Radiation therapists provide radiation therapy to patients as prescribed by a radiologist. A radiologist is a medical doctor that has learned how to use radiation to cure certain medical problems. Because radiation treatments are often automated, a radiologist isn't always necessary to personally administer a treatment. Employing radiation therapists to carry out the tasks prescribed by the doctor saves money and time. Many of these tasks include preparing the patient for the therapy, operating radiation equipment, filling out reports, and acting as a liaison between doctors and other medical staff.

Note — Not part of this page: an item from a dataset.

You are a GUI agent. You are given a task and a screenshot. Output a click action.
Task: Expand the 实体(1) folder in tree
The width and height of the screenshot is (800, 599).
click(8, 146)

To become a radiation therapist, you'll need to learn how to use all of the tools associated with radiation therapy, and be trained to use varying records systems within a healthcare setting. These skills can be acquired in technical schools or community colleges. Most radiation therapists earn an associate degree in their profession before finding a job. An associate degree generally takes no more than two years to complete. This is good news for those of you who would like to earn a substantial paycheck sooner than later. While in school, radiation therapists generally take basic science classes such as chemistry, biology, and anatomy. Much of their coursework involves spending hours familiarizing themselves with radiation equipment under the tutelage of their teachers.